Passage shown
--- BEGIN ---

In a letter dated January 17, 2012, Complainant received notice of the Agency's intent to deny his security clearance because of adverse information in his security file. The notice cited a December 2010 notice of proposed removal issued to Complainant because of his proposed suspension, delinquent debts, and memorandum of reprimand. The notice directed Complainant to complete and return a form within 10 days of receipt of the notice, and informed him that his access to classified information had been suspended pending a final decision on the matter. After Complainant explained the reasons for the information in his personnel file, his security clearance was restored.
On March 19, 2012, Complainant filed an EEO complaint in which he alleged that the Agency discriminated against him on the bases of race (African-American), national origin (Jamaican), color (black), age (then 49) and in reprisal for prior protected EEO activity when:
1. On December 28, 2011, Complainant became aware that the Army Contracting Command Director (ACC Director) and the Civilian Human Resources Agency South Central Director (CHRA Director) provided false and misleading information to a selecting official (SO), which resulted in his non-selection for a GS-13 Operations Research Analyst position; and
2. On January 24, 2012, Complainant became aware that the ACC Director and the ACC Security Division Chief provided malicious, false, inaccurate, and misleading information to the Central Clearance Facility (CCF) in regards to adverse personnel actions, which contributed to the CCF suspending Complainant's security clearance.1
In an investigative statement, Complainant stated that he was in Leave without Pay (LWOP) status during the time he applied for the position at issue in this case. Complainant further stated he was not interviewed for the position, and he learned that information was shared with the selection panel that indicated that he had been removed from the Agency on the basis of his conduct. Complainant stated that, although he did not know who was selected for the position, he was a superior candidate because of his skills, education, ability, and performance, and that he previously had supervised the position for which he applied. Complainant stated that after speaking with a Budget Analyst at Fort Belvoir, Virginia, he learned that information was informally shared with the selection panel "through the grapevine" regarding his employment status.

--- END ---

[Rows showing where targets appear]
--- BEGIN ---

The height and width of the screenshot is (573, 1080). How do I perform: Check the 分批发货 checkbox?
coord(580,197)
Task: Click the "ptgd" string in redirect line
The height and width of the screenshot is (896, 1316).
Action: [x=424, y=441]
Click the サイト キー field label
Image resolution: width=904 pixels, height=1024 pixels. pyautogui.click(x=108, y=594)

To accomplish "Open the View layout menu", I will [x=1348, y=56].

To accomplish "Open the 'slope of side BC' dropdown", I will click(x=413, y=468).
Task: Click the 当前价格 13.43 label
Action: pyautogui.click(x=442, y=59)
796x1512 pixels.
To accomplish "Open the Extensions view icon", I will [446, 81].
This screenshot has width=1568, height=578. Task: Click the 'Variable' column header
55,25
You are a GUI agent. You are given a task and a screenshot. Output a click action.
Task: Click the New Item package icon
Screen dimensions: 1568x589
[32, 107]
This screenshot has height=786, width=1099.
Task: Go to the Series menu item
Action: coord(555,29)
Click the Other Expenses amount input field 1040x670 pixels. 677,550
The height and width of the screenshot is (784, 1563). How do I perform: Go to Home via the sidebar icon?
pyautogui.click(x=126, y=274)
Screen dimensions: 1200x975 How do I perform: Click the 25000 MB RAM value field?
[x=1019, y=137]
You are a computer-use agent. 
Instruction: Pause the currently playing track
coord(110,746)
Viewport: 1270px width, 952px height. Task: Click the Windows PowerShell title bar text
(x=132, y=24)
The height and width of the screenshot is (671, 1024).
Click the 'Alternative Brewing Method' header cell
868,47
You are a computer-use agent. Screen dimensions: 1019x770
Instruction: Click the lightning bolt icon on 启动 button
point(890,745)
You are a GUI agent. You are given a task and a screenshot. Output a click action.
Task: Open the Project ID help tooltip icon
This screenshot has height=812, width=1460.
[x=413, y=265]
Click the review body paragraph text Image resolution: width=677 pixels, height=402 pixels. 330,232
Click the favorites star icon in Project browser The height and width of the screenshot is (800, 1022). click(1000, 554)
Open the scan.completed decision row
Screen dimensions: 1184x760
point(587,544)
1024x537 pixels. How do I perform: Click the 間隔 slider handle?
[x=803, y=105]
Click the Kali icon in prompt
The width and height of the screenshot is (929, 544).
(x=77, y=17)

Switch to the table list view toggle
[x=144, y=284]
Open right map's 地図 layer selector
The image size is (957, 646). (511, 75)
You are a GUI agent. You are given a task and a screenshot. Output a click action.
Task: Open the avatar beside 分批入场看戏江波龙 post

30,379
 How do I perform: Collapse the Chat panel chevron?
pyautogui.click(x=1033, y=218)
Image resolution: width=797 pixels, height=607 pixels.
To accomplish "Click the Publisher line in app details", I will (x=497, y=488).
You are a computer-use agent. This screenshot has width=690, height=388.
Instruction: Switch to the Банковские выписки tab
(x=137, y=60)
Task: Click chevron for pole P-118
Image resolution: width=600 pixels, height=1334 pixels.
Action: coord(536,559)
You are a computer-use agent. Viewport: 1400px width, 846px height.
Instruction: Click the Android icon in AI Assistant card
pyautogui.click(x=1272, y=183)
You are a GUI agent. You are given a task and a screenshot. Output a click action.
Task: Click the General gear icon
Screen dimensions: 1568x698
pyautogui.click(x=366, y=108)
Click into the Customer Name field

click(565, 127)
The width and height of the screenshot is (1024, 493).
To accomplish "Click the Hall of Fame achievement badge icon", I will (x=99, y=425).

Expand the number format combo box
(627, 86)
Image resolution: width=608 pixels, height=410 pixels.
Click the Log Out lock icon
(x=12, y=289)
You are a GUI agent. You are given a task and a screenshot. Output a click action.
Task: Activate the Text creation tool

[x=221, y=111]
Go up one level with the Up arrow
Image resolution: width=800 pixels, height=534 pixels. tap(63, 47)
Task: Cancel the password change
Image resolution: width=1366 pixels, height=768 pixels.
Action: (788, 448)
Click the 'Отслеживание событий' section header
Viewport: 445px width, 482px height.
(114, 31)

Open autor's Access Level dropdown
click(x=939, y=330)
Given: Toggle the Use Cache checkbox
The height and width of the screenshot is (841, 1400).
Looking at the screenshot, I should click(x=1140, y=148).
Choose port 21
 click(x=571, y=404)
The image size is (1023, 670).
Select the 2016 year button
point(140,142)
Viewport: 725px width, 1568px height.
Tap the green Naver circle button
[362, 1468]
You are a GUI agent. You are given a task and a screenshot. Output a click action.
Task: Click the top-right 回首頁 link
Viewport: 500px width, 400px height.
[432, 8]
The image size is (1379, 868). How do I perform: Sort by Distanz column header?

--- END ---

Instructions
1 > In the excerpt, what position was Complainant not selected for?
2 > Write out the excerpt's wording from "In a letter" to "clearance was restored.".

Responses for each task
1 > A GS-13 Operations Research Analyst position.

2 >
In a letter dated January 17, 2012, Complainant received notice of the Agency's intent to deny his security clearance because of adverse information in his security file. The notice cited a December 2010 notice of proposed removal issued to Complainant because of his proposed suspension, delinquent debts, and memorandum of reprimand. The notice directed Complainant to complete and return a form within 10 days of receipt of the notice, and informed him that his access to classified information had been suspended pending a final decision on the matter. After Complainant explained the reasons for the information in his personnel file, his security clearance was restored.